I would suggest that the Looking for Group side of things facilitate players to add items they currently own in their bags or bank, to show as proof that they have completed specific content. This could be armor, weapons, legendary insights, boss drops, miniatures, skins, whatever they feel best builds their case and capability.

This part you lost me. It appears you state that it’s a good thing for new players to join the raids and not be excluded or the raid community just shrinks. Then the solution you offer is to show proof of “specific content” you have completed. Which sounds alot like showing raid drops, or cheevos… How does that help the community expand and welcome new players?

My observations:

“you state that it’s a good thing for new players to join the raids and not be excluded or the raid community just shrinks”
- This method included “time-checking”(?). He doesn’t agree with it, because he doesn’t use this method currently

“Then the solution you offer is to show proof of “specific content”
This is basically the same method, just dressed yellow. He uses this method, so this one “is automatically better”.
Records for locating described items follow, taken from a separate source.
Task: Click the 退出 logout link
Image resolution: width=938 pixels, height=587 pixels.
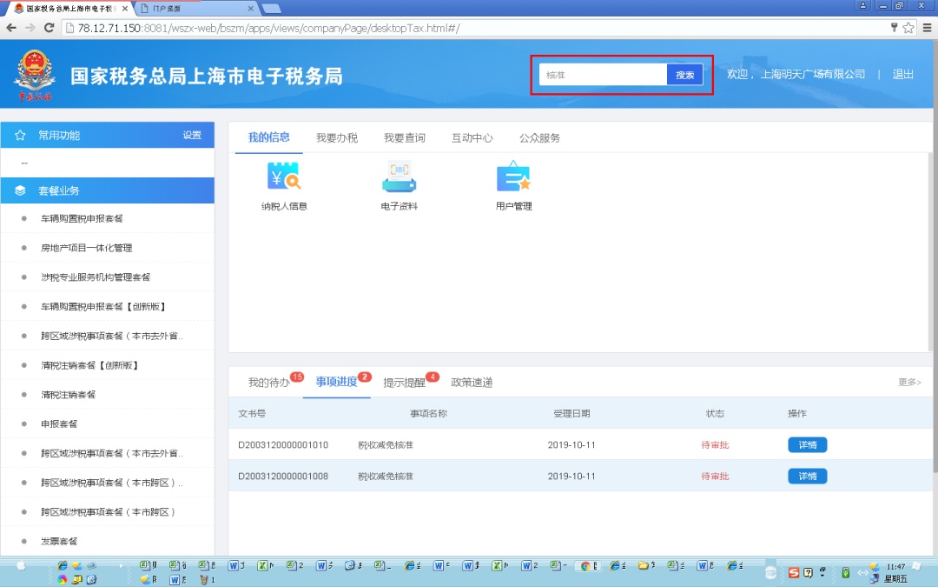Action: click(x=902, y=75)
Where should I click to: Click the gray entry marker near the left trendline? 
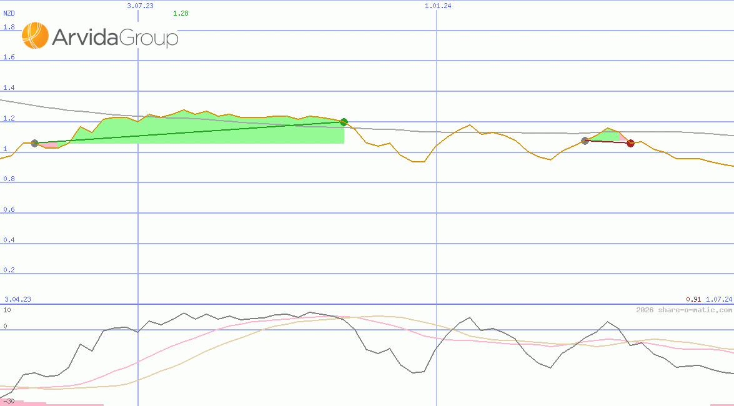pos(35,143)
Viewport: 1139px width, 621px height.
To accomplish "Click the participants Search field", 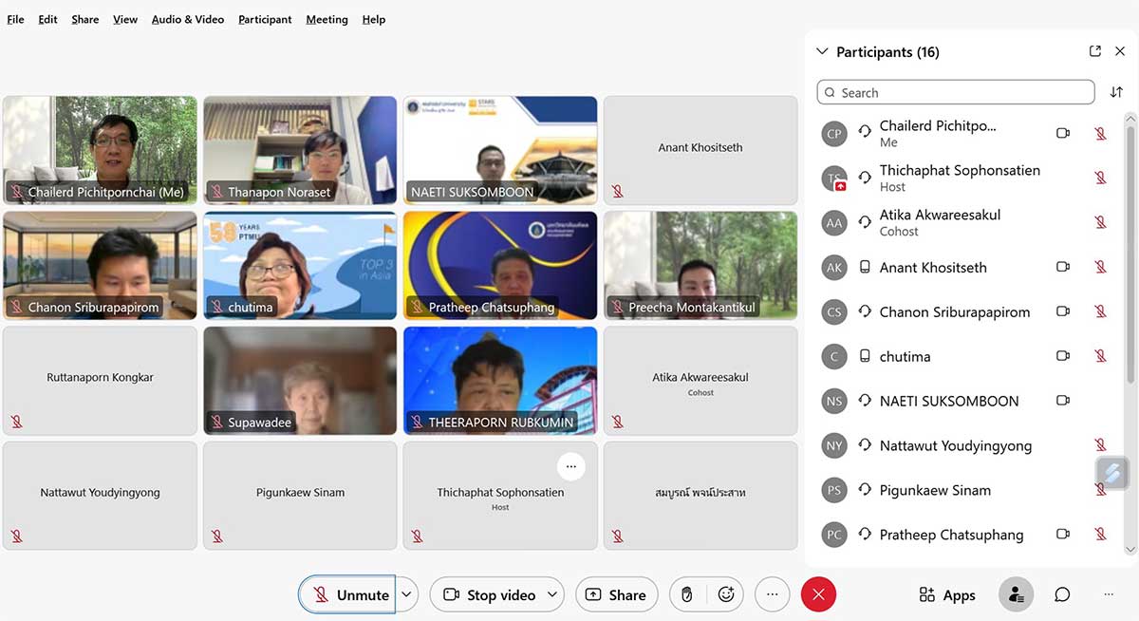I will click(x=955, y=92).

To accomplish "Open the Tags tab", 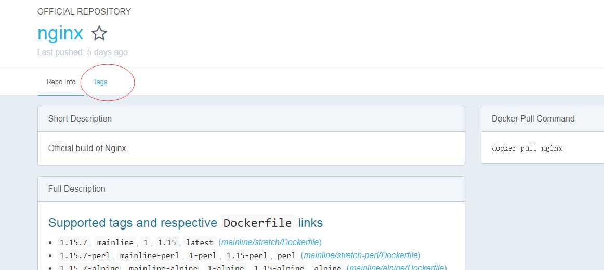I will point(100,82).
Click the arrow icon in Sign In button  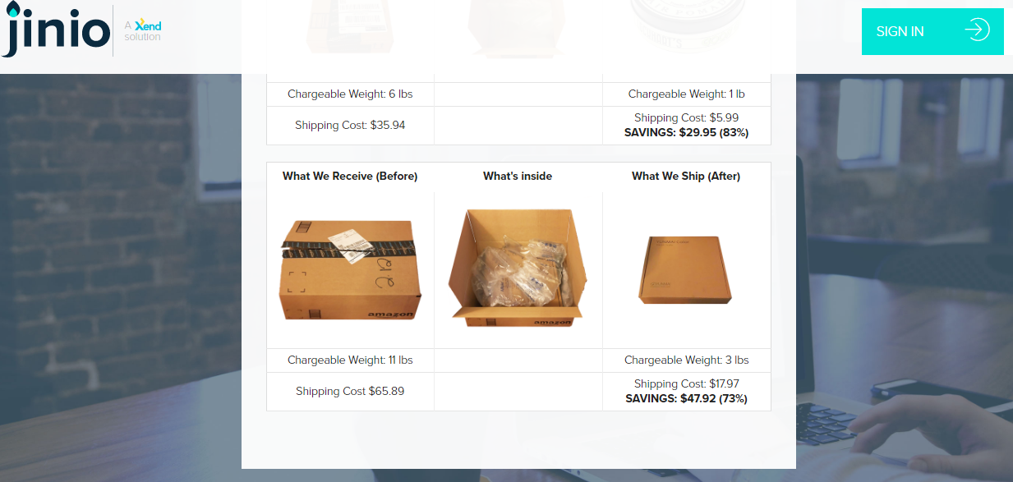click(977, 31)
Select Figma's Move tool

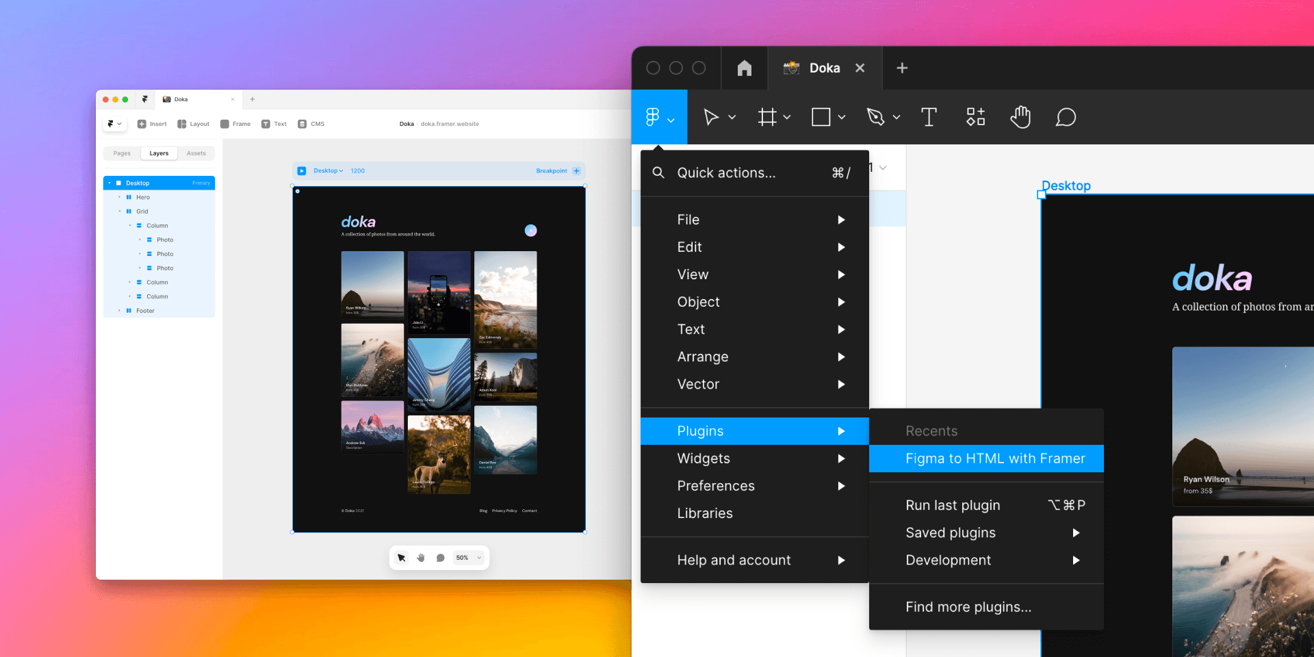(712, 117)
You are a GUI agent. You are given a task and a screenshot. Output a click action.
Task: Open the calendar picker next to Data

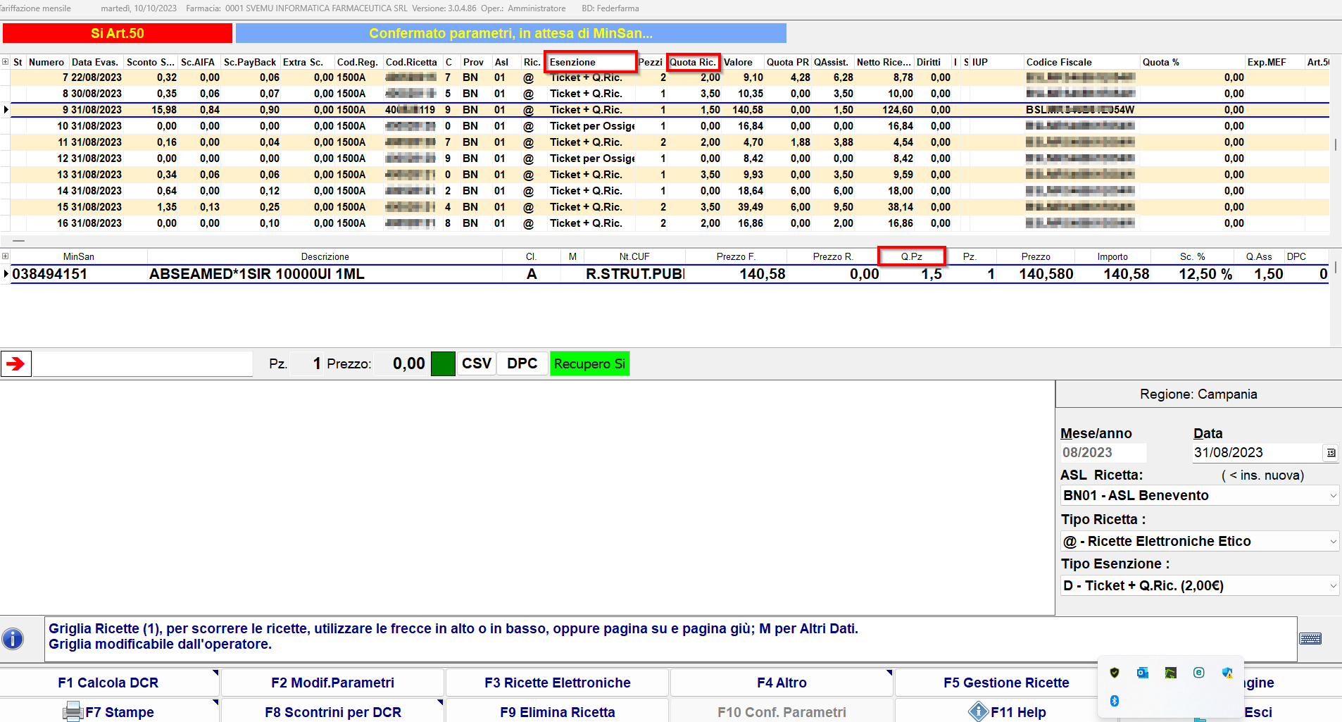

LFG Tool - Its needs some TLC

in Guild Wars 2 Discussion

Posted by: Illconceived Was Na.9781

Illconceived Was Na.9781

I agree that the LFG needs some TLC. I don’t think it needs anything as complex as what’s suggested by the OP.

  • Rework the tree so that it can be changed without a major patch. As it stands now, the categories and subcategories are out-of-date within a week of an update.
  • Add some filters, including a (ahem) “raid-ee-o” button to change the tree to show only raids.
  • Include some checkboxes for “requirements” which would allow leaders to offer very broad categories, such as “experienced” vs “training” or “DPS” vs “Support”

The nature of GW2 suggests that LFG should never be a matchmaking tool. Instead, it makes sense to keep its functionality and feature set limited, while making it easy to find groups or players interested in the same instances.

John Smith: “you should kill monsters, because killing monsters is awesome.”